* [EXERCISE OBJECTIVE]:
Copy the listing below word for word, from its first line through the line containing "coordinates (293, 460).", both included.

* [DATASET ENTRIES]:
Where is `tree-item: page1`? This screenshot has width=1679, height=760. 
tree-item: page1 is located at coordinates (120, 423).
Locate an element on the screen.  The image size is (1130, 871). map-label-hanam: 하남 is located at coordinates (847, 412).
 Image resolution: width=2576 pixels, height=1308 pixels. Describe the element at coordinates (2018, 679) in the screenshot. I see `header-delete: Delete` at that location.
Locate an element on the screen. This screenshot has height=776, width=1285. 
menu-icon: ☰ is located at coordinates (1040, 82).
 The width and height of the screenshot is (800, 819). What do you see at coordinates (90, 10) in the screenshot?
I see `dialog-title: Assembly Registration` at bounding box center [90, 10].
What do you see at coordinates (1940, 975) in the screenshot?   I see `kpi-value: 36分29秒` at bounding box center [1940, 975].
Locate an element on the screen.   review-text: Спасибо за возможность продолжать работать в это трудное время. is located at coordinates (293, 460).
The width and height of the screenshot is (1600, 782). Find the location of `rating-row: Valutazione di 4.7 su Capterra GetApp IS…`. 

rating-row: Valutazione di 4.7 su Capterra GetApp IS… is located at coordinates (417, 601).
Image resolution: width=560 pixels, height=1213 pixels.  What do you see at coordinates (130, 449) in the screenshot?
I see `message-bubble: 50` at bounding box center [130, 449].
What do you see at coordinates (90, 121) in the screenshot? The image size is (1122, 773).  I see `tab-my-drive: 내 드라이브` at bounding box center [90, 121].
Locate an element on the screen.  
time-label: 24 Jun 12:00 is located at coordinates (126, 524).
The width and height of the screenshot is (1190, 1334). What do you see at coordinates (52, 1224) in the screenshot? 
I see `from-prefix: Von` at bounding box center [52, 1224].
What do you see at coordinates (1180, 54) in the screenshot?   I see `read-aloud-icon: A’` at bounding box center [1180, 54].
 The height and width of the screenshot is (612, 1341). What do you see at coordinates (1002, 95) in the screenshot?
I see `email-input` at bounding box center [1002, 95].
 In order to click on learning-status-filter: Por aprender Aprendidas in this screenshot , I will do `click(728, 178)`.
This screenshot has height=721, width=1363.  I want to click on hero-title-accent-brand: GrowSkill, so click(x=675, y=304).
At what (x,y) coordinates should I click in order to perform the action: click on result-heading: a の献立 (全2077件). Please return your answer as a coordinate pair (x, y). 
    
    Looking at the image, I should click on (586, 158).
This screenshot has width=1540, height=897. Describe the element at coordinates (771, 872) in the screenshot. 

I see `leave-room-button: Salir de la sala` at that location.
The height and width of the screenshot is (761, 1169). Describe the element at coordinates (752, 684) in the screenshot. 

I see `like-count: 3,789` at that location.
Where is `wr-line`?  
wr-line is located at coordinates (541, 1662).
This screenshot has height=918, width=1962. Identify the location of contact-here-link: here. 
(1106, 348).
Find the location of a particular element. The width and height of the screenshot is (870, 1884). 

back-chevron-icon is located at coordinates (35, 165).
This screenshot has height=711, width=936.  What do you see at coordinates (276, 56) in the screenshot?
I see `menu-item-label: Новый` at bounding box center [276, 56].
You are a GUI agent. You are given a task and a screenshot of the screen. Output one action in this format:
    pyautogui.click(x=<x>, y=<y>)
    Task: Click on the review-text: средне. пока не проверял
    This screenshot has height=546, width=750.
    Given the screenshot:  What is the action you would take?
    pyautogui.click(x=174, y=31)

* [WRITTEN SOLUTION]:
Where is `tree-item: page1`? This screenshot has width=1679, height=760. 
tree-item: page1 is located at coordinates (120, 423).
Locate an element on the screen.  The image size is (1130, 871). map-label-hanam: 하남 is located at coordinates (847, 412).
 Image resolution: width=2576 pixels, height=1308 pixels. Describe the element at coordinates (2018, 679) in the screenshot. I see `header-delete: Delete` at that location.
Locate an element on the screen. This screenshot has height=776, width=1285. 
menu-icon: ☰ is located at coordinates (1040, 82).
 The width and height of the screenshot is (800, 819). What do you see at coordinates (90, 10) in the screenshot?
I see `dialog-title: Assembly Registration` at bounding box center [90, 10].
What do you see at coordinates (1940, 975) in the screenshot?   I see `kpi-value: 36分29秒` at bounding box center [1940, 975].
Locate an element on the screen.   review-text: Спасибо за возможность продолжать работать в это трудное время. is located at coordinates (293, 460).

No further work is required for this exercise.